Critics Raise Conflict-of-Interest Concerns as Supporters Back Project
The political response to Trump's pivot was immediate and divided along predictable lines. Conservative commentators, including Meghan McCain and activist Chaya Raichik, who runs Libs of TikTok, amplified the ballroom argument on X, with Raichik posting, 'THIS IS WHY WE NEED TRUMP'S BALLROOM.' Republican Representative Randy Fine of Florida declared that critics of the project should 'never again' raise objections.
I don’t want to hear one more fucking criticism of Trump’s new ballroom at the White House.
— Meghan McCain (@MeghanMcCain) April 26, 2026
BUILD THE BALLROOM pic.twitter.com/TZWHiCJkzn
— Libs of TikTok (@libsoftiktok) April 26, 2026
We’d better never again hear a peep from anyone complaining about a White House ballroom.
— Randy Fine (@VoteRandyFine) April 26, 2026
Critics, however, have consistently noted that the ballroom project carries what they describe as glaring conflicts of interest. Trump has compared the planned structure to his own Mar-a-Lago estate, raising questions about the extent to which the project serves a governmental function versus a personal aesthetic preference.
The Trump administration’s contract governing hundreds of millions of dollars in private donations to build Trump’s White House ballroom shields donors’ identities, excludes the White House from conflict-of-interest protections, and was disclosed only after a lawsuit and a… pic.twitter.com/4TuizWYUdl
— Republicans against Trump (@RpsAgainstTrump) April 21, 2026
The National Trust for Historic Preservation has further argued that a 90,000-square-foot addition would permanently alter one of the most symbolically significant buildings in American civic life.
Meanwhile, US Attorney Jeanine Pirro confirmed that the suspected gunman, Cole Tomas Allen, would be arraigned on Monday on charges including use of a firearm during a crime of violence and assault on a federal officer.

Dinner Cancelled as Trump Plans Rescheduling
The 2026 White House Correspondents' Dinner was cancelled following the evacuation of Trump, first lady Melania Trump, Vice President JD Vance and multiple Cabinet members. Trump announced on Truth Social that the event would be rescheduled within 30 days.
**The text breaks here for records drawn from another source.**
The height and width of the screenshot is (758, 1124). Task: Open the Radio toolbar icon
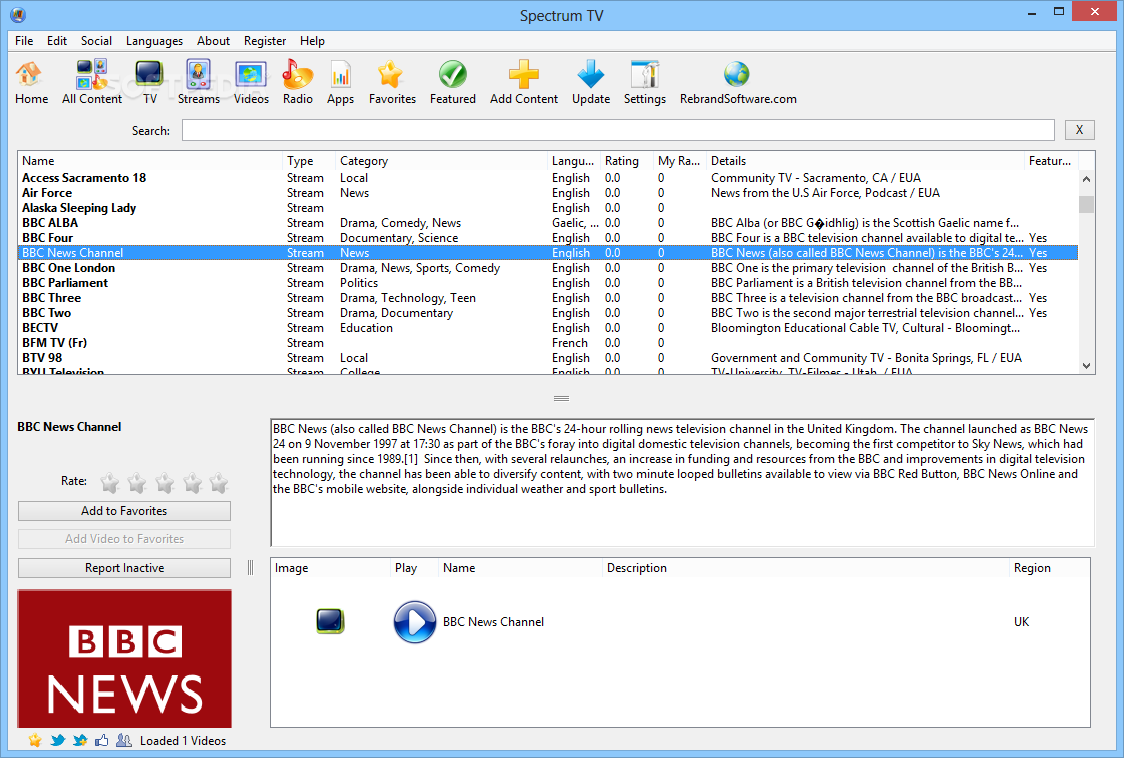297,76
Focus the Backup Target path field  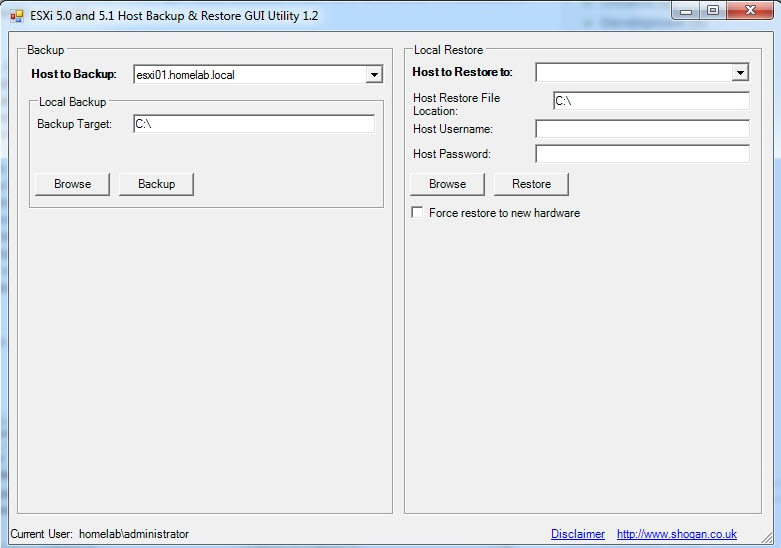coord(254,124)
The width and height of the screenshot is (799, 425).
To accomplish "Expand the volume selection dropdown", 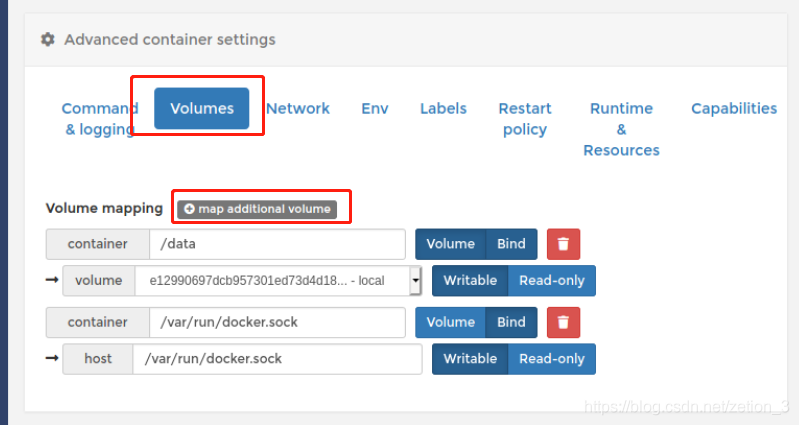I will click(x=414, y=282).
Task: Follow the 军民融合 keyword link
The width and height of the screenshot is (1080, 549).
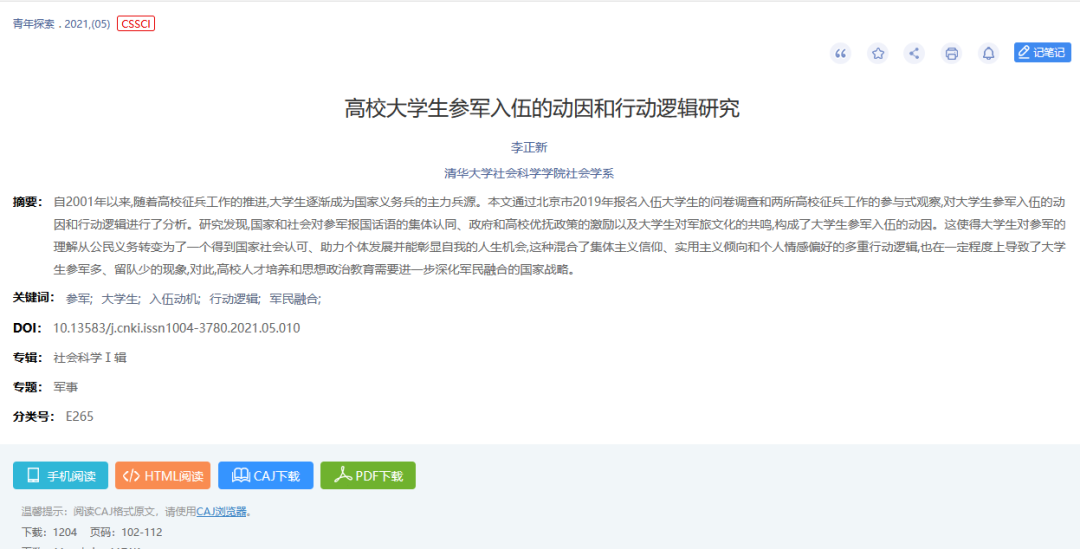Action: pos(294,299)
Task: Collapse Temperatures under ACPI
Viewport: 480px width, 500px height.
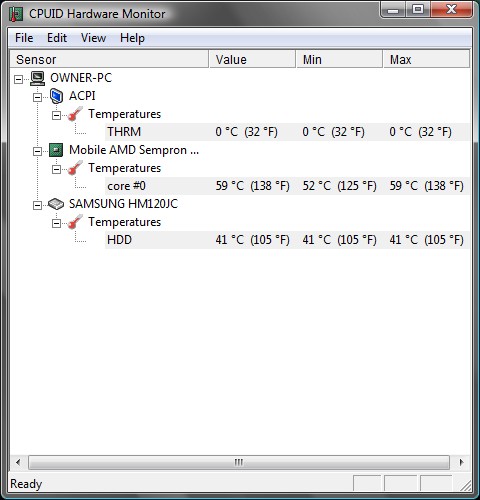Action: pos(56,115)
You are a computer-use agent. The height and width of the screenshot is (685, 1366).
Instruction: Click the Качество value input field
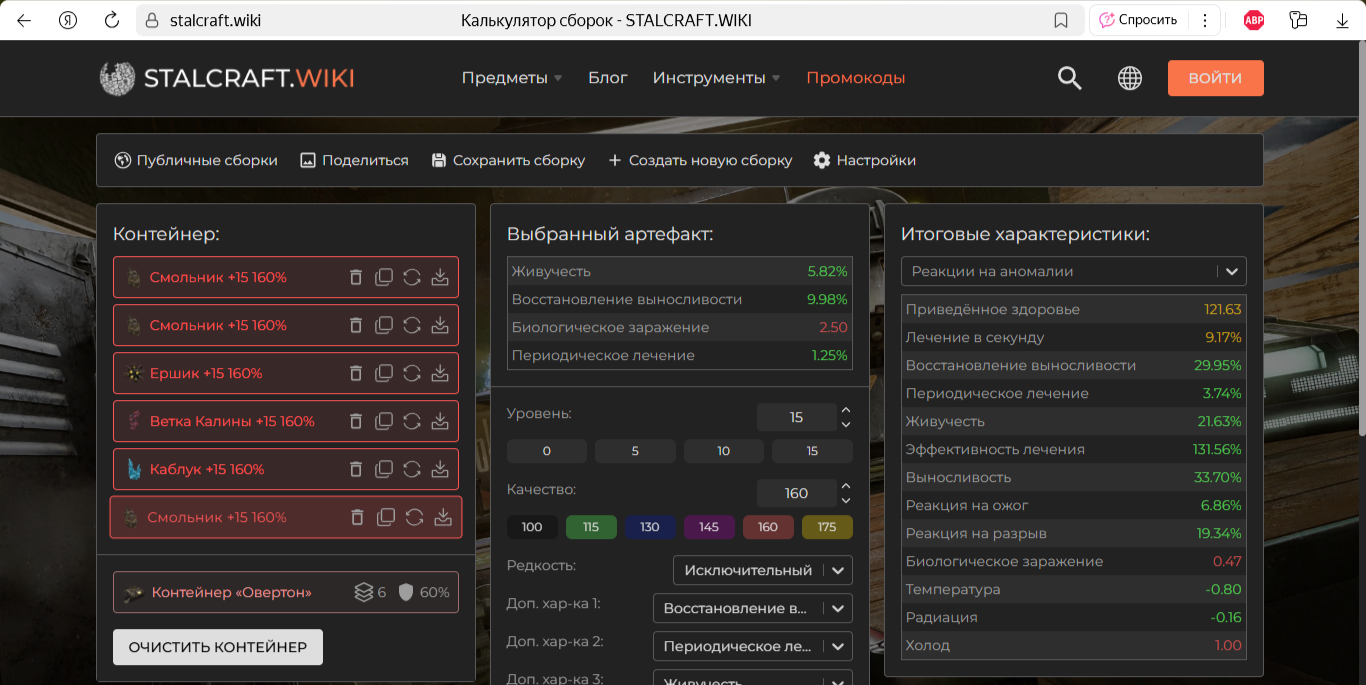pos(795,493)
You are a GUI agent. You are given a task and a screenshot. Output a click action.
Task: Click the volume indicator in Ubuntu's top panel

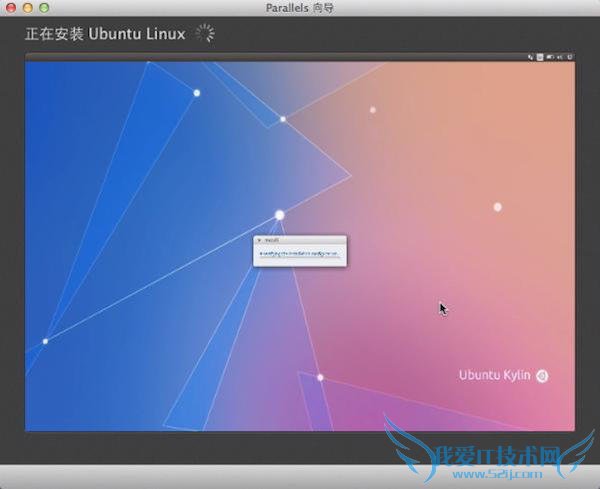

It was the first WHCD Trump had attended as a sitting president, having skipped the event entirely during his first term.
Trump had come prepared with what he described as a pointed speech for the assembled press. 'I said to my people, this would be the most inappropriate speech ever made,' he told reporters after returning to the White House. 'I don't know if I can ever be as rough as I was going to be tonight.' He had told reporters earlier that he 'fought like hell to stay' at the dinner, but that Secret Service protocol made continued attendance impossible after the shooting.
Whether the rescheduled dinner will be held at the Washington Hilton or at an alternative venue has not been confirmed. What is clear is that Trump intends to use whatever platform emerges from the evening's violence to press his case for the ballroom. 'In light of this evening's events, I ask all Americans to recommit to resolving our differences peacefully,' he wrote on Truth Social. Then he added, separately, that he expected the dinner to be rescheduled 'within the next 30 days.'
With federal courts still ruling on whether Trump can legally build it, Saturday's shooting has given the ballroom its most potent political argument yet — and Trump wasted no time making it.